The persona pointed out by Lorr and Strack help a trainee to have a better chance of completing his training rather than being a drop out. They tend to get more polished with experience and time. From the five basic qualities of a police officer, there are four traits that need to be high in order to be good. They are openness, conscientiousness, extroversion, and agreeableness. They all are strongly related to an officer while working for the public and serving as a SLB. The final trait left is being neurotic. The quality should be low in order to be acceptable.

Being neurotic would have a bad impression of the officer on duty. In my opinion, the most important trait that is linked to the overall performance is conscientiousness.

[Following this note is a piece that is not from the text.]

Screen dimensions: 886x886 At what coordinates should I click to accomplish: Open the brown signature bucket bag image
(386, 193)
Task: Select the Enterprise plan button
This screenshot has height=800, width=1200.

This helps the officers to be bold and confident in their decisions. They don’t require supervision in the field. An officer learns to take even a small task as a challenge and complete it with honor as he would do in front of his supervisors. This does not mean that officers should not be neurotic at all. A slight degree of neuroticism is also important to fool criminals.

However, being conscientious is important because the job of a police officer is very delicate and a small wrong move can risk someone life. References Shafritz, J. M. (1980). Street-Level Bureaucracy: The Critical Role of Street-Level Bureaucrats. In Classics of Public Administration. Belmont, CA: Wadsworth Publishing. Strack, M. L. (2006). Personality profiles of police candidates. Journal of Clinical Psychology , 200-207. Twersky-Glasner, A. (2005). Police Personality: What Is It and Why Are They Like That? Journal of Police and Criminal Psychology , Volume 20, Number 1.